Last summer I came across a blog, The Shyness Project, which was a one-year project that the author and my now friend Brittany, undertook to overcome her crippling shyness. She said she’d never been successful at following through with her goals before because she tried to undertake too many things at once. So she asked herself, if she could choose only one goal to focus on in the coming year, what would it be? For her, without a doubt, she knew it was her shyness that was holding her back. Brittany’s blog and project has been a huge success, and she’s an inspiration to me.
As 2012 approached, I asked myself a similar question. Where should I focus my energy? I blog at Psychology Today about shyness (and will continue to do so), but it’s not as much of a personal problem for me now. Despite my quiet temperament, I can do what I need and want to do.
Well, the title of this blog gives it away. I decided that focusing on increasing self-compassion would be the most important thing I could do to ensure that when I turn 51, I’m not still describing myself as “tortured”.

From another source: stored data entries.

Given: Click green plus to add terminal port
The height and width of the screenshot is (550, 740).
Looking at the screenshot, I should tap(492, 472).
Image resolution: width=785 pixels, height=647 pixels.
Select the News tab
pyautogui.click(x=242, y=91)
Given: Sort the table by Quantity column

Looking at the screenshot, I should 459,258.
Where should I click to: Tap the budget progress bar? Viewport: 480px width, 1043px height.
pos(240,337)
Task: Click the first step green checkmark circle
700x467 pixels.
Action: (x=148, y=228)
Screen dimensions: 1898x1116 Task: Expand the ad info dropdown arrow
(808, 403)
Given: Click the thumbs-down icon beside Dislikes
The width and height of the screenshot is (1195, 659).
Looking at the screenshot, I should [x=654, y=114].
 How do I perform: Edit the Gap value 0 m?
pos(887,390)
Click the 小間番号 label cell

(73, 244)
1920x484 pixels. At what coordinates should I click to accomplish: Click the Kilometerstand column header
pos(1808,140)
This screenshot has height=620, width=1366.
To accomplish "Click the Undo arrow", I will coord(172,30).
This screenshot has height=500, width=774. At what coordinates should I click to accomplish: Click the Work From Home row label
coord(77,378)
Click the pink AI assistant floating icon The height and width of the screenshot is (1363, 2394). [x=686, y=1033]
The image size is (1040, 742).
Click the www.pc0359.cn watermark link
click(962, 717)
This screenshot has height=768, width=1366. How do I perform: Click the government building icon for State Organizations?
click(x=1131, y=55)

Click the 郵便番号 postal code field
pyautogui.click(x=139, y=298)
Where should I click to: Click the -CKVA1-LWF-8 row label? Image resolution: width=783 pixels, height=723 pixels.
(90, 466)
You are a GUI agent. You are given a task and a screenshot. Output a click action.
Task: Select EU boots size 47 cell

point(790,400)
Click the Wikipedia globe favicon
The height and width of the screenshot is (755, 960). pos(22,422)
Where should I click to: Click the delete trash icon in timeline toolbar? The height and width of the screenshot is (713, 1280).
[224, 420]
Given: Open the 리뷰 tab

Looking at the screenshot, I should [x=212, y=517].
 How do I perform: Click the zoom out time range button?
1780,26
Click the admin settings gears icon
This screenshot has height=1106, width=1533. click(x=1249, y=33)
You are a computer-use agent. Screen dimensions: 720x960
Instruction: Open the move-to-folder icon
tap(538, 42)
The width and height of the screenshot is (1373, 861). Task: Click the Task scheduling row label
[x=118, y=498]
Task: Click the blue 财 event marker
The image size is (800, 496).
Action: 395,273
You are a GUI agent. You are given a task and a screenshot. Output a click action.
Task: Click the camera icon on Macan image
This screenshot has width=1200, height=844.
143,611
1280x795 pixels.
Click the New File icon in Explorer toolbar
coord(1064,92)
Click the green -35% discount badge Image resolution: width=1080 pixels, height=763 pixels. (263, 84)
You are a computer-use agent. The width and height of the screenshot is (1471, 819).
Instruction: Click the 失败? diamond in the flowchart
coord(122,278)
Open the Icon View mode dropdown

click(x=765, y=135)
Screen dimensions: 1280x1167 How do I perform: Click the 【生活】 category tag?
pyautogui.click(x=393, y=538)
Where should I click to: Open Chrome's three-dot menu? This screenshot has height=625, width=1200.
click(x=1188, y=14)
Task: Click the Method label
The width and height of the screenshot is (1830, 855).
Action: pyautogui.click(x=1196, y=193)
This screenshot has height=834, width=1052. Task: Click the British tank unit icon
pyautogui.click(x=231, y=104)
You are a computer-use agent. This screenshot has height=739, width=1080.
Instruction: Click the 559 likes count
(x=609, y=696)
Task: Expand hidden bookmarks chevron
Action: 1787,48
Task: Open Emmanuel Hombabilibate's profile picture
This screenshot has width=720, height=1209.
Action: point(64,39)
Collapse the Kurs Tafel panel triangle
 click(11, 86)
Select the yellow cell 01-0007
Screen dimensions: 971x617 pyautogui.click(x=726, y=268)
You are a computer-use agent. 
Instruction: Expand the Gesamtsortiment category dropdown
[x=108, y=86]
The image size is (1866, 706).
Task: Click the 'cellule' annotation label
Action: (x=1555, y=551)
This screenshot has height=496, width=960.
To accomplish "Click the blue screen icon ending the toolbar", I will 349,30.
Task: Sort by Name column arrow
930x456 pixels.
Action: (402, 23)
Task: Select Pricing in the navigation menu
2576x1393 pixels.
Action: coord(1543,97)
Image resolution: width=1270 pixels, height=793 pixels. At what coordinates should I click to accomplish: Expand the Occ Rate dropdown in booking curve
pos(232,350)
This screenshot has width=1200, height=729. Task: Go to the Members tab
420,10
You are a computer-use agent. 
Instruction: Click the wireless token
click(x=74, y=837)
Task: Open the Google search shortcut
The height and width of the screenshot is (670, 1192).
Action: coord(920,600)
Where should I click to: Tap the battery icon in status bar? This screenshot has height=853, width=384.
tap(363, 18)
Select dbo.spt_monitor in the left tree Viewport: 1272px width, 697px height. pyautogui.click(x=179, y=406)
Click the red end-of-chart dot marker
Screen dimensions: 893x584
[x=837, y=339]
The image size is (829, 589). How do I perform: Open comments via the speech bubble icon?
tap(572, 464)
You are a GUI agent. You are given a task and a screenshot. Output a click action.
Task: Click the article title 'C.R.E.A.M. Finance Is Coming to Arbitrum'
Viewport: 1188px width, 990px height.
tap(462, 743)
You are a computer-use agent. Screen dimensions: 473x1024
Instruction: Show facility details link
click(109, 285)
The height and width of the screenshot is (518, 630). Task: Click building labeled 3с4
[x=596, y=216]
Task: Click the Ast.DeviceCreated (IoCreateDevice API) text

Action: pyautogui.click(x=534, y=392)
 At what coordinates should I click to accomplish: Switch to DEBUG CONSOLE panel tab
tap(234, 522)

I don’t have this project all figured out, and I guess that’s at least part of the point. And I feel a little selfish and even indulgent for starting this. Hey, there are starving people in China and I’m going to spend a year trying to like myself more. But it’s thoughts like those that I’m talking about. Not nice.
In one of the books that I’m going to use as a resource, Self-Compassion, author Kristin Neff opens the first chapter with this quote:
“This kind of compulsive concern with ‘I, me and mine’ isn’t the same as loving ourselves…Loving ourselves points us to capacities of resilience, compassion, and understanding within that are simply part of being alive.” –Sharon Salzberg, The Force of Kindness
I’ve always believed we learn from each other’s stories. I’d be honored to have you join me in my journey, and share your comments, thoughts and feelings along the way.